Bobotoh dan Aremania Bersaing Jadi Suporter Terbaik

oleh Nandang Permana diperbarui 02 Apr 2016, 20:15 WIB
Aremania akan bersaing dengan bobotoh Persib jadi suporter terbaik Torabika Bhayangkara Cup 2016. (Bola.com/Nicklas Hanoatubun)

Bola.com, Jakarta - Penyelenggara Torabika Bhayangkara Cup 2016 akan memberikan penghargaan kepada suporter. Dua suporter telah ditetapkan sebagai nominator, yakni Aremania dan bobotoh Persib.

Nominasi itu membuat laga final semakin seru. Pasalnya, tim penilai akan menentukan pemenang saat Arema Cronus melawan Persib Bandung di Stadion Utama Gelora Bung Karno, Minggu (3/4/2016) malam. 

Beberapa kriteria telah ditetapkan oleh panitia. Pertama adalah kreativitas, ketertiban, menghargai tim dan suporter lawan, serta sportif seandainya tim yang didukung kalah. Suporter terbaik akan mendapat hadiah uang pembinaan Rp 100 juta. 

"Bobotoh dan Aremania harus bersaing secara sportif. Siapa yang paling kreatif dan respek terhadap lawan, itulah pemenangnya," kata Ketua Panitia Bhayangkara Cup, Irjen Pol Condro Kirono.  

Advertisement

Bobotoh, baik yang tergabung dalam Viking Persib Club atau kelompok lainnya akan membirukan Senayan. Mereka mendapat jatah 40 ribu tiket. Tak mau kalah, Aremania juga datang dari berbagai penjuru. Meski mendapat jatah 30 ribu tiket, Aremania yang ingin menonton di Jakarta bisa lebih banyak.

"Dari Malang, kemungkinan sekitar 10 ribu orang. Belum dihitung dari daerah lain termasuk Jabodetabek," kata Yuli Sumpil, dirigen Aremania.

Sementara, menurut dirigen Viking Yana Umar, 40 ribu tiket untuk bobotoh sudah habis dipesan. "Kami berangkat Minggu pagi, dari Bandung dipusatkan di Gasibu, sementara yang dari luar Bandung bertemu di tol dan berangkat bersama ke Jakarta," kata Yana.

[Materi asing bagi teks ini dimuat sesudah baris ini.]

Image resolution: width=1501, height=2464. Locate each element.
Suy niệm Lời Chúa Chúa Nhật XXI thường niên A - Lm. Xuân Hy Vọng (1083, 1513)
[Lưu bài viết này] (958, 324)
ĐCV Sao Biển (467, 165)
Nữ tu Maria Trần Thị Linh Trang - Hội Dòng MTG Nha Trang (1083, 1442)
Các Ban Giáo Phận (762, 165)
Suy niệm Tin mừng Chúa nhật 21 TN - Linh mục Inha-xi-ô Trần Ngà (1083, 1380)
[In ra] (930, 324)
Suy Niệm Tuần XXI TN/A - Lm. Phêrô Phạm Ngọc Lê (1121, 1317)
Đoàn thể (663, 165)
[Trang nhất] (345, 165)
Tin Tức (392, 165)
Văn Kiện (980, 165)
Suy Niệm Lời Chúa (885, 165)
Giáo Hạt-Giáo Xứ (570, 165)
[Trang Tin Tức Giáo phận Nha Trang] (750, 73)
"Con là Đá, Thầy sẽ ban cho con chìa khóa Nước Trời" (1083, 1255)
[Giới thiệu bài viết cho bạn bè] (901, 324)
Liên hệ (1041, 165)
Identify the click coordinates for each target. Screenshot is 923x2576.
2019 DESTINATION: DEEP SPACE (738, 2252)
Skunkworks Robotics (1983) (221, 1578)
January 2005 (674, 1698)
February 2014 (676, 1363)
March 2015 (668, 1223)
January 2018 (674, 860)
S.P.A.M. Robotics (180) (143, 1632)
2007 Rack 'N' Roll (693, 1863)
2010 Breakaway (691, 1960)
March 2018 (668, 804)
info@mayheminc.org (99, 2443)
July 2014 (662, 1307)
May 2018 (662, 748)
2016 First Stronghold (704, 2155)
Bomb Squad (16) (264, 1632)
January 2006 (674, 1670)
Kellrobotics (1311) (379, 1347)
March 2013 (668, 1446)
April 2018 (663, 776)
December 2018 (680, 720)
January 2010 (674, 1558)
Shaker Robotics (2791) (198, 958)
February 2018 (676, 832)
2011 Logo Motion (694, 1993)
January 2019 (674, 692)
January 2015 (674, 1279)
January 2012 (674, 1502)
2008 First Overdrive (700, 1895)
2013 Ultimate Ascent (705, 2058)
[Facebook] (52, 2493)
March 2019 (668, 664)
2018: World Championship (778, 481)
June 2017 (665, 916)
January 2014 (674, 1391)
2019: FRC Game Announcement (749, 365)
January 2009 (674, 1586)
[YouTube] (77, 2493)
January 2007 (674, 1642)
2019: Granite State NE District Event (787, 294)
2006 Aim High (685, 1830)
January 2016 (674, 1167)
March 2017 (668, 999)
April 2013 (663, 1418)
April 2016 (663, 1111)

Bendera yang dikibarkan di salah satu sektor tribune Stadion Si Jalak Harupat, Soreang, Bandung, menegaskan hasrat besar bobotoh ingin ke Jakarta menyaksikan final Torabika Bhayangkara Cup 2016 yang melibatkan klub kesayangan. (Bola.com/Nicklas Hanoatubun)

Aremania dan bobotoh diharapkan tertib dan menjaga persaudaran, saling menghormati dan mendukung dengan cara yang sportif. Polri berharap hajatan penutup turnamen berjalan lancar dan tertib sehingga suporter juga mendapat kesan positif dari masyarakat.

Selain gelar untuk suporter, panpel juga memberikan penghargaan untuk tim fairplay. "Kriterianya menggunakan penilaian penerimaan kartu kuning dan kartu merah. Lalu sikap sportif, respek terhadap lawan, wasit dan ofisial turnamen," imbuh Condro.

Wasit yang bertugas juga mendapat penghargaan. Lima wasit yang masuk dalam nominator wasit terbaik adalah Nurus Fadilah, Toriq Alkatiri, Iwan Sukoco, Muslimin, dan Oki Dwi Putra.

Kelima wasit itu masuk nominator karena dianggap paling bagus dalam memimpin pertanding dari babak penyisihan Grup. Wasit terbaik mendapatkan uang Rp 50 juta dan sebuah sepeda motor.

"Panelis wasit terbaik Torabika Bhayangkara Cup adalah Ketua OC, Brigjen Cokky Manurung dan Brigjen Lukman Wahyu," kata Condro mengakhiri pembicaraan.